# "Unrestored" 1956 Schwinn $3,000 bike



## Jeff54 (Dec 28, 2014)

Dear Ol'Dad, has kept it original since 1956!!: 



> I have a 1956 bike that my dad gave to me before he past away. It has never been restored and it is original. If somebody would like to restore it it would be a $3,000 dollar bike. Not many out there in this condition. If interested please call 813-380-7478



http://tampa.craigslist.org/hil/bik/4804955373.html

"Not many out there is this condition" Yup he got 1 thing right.  "Dad" must have been a circus clown?


----------



## GTs58 (Dec 28, 2014)

Another prime example that cheap beer really messes up your head.


----------



## fordmike65 (Dec 28, 2014)

Wow. What a piece...


----------



## HIGGINSFOREVER (Dec 28, 2014)

If you be real quite you can hear dad laughing


----------



## fordmike65 (Dec 28, 2014)

Bet Jr. needs the cash to get a hood for his rice rocket.


----------



## Wheeled Relics (Dec 28, 2014)

Shame on those not "knowledgeable" enough to know what that bicycles "true value" is on the flee market of the internets "free ad space".


----------



## island schwinn (Dec 28, 2014)

What a deal.he's only asking half of what it's worth though.


----------



## bobcycles (Dec 28, 2014)

*Sit down folks, SIT DOWN!

I just RE-read the ad and there is actually a line of truth in the posting. "Not many out there in this condition"....

that alone should make it worth double what he's asking*


----------



## oldfart36 (Dec 29, 2014)

fordmike65 said:


> Bet Jr. needs the cash to get a hood for his rice rocket.





"Fast and Delirious" my spelling sucks!


----------



## bikecrazy (Dec 29, 2014)

A prime example of what is wrong with Craig's list today. I remember when you could find really cool stuff at great prices. Thanks Mike Wolf


----------



## Obi-Wan Schwinnobi (Dec 29, 2014)

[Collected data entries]
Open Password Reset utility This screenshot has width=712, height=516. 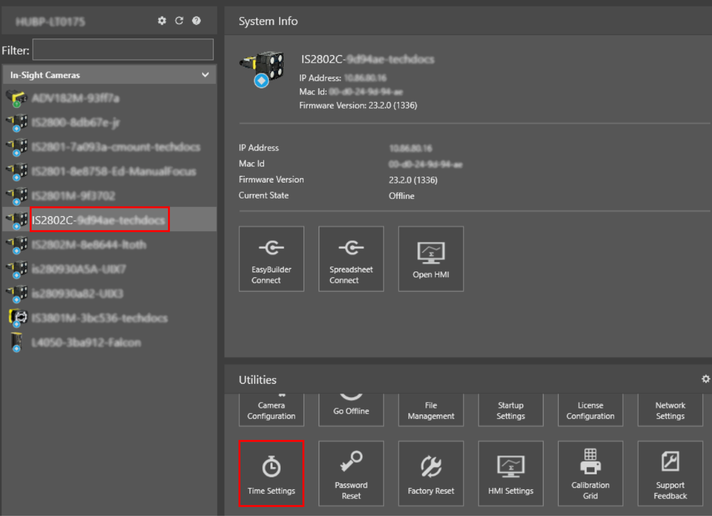point(351,473)
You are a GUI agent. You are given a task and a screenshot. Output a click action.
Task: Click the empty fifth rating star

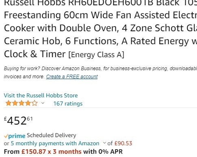tap(35, 103)
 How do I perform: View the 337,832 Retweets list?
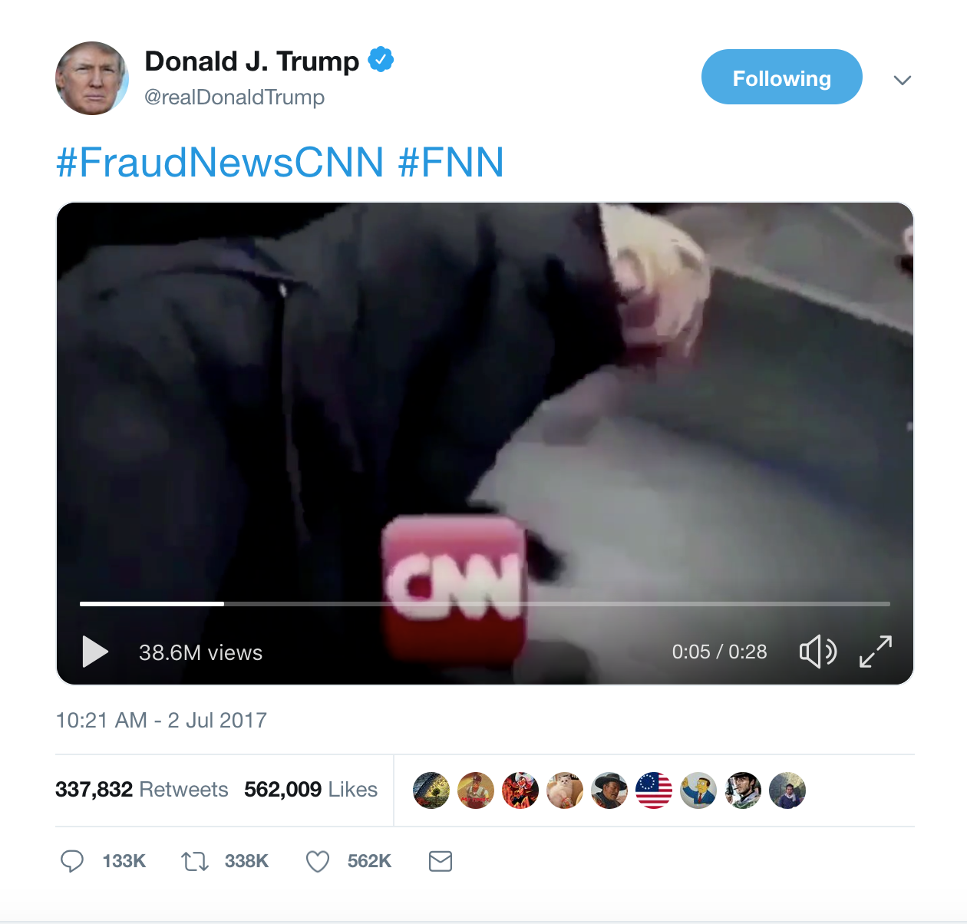(x=142, y=789)
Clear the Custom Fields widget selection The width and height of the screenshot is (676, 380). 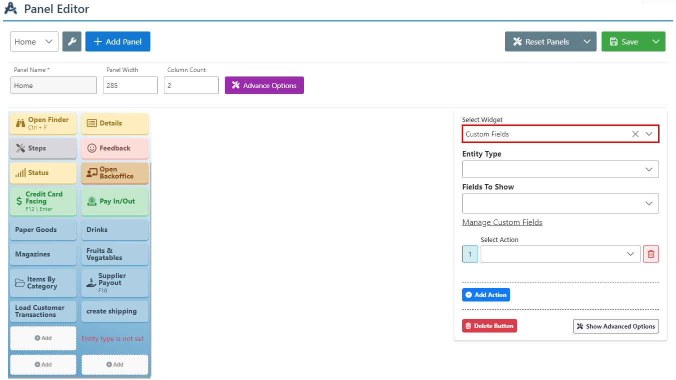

→ WHAT THE TASK ASKS
Reproduce the entire forum thread about the 1956 Schwinn word for word. Rely on the forum thread about the 1956 Schwinn and nothing else.

→ EXERCISE ANSWER
# "Unrestored" 1956 Schwinn $3,000 bike



## Jeff54 (Dec 28, 2014)

Dear Ol'Dad, has kept it original since 1956!!: 



> I have a 1956 bike that my dad gave to me before he past away. It has never been restored and it is original. If somebody would like to restore it it would be a $3,000 dollar bike. Not many out there in this condition. If interested please call 813-380-7478



http://tampa.craigslist.org/hil/bik/4804955373.html

"Not many out there is this condition" Yup he got 1 thing right.  "Dad" must have been a circus clown?


----------



## GTs58 (Dec 28, 2014)

Another prime example that cheap beer really messes up your head.


----------



## fordmike65 (Dec 28, 2014)

Wow. What a piece...


----------



## HIGGINSFOREVER (Dec 28, 2014)

If you be real quite you can hear dad laughing


----------



## fordmike65 (Dec 28, 2014)

Bet Jr. needs the cash to get a hood for his rice rocket.


----------



## Wheeled Relics (Dec 28, 2014)

Shame on those not "knowledgeable" enough to know what that bicycles "true value" is on the flee market of the internets "free ad space".


----------



## island schwinn (Dec 28, 2014)

What a deal.he's only asking half of what it's worth though.


----------



## bobcycles (Dec 28, 2014)

*Sit down folks, SIT DOWN!

I just RE-read the ad and there is actually a line of truth in the posting. "Not many out there in this condition"....

that alone should make it worth double what he's asking*


----------



## oldfart36 (Dec 29, 2014)

fordmike65 said:


> Bet Jr. needs the cash to get a hood for his rice rocket.





"Fast and Delirious" my spelling sucks!


----------



## bikecrazy (Dec 29, 2014)

A prime example of what is wrong with Craig's list today. I remember when you could find really cool stuff at great prices. Thanks Mike Wolf


----------



## Obi-Wan Schwinnobi (Dec 29, 2014)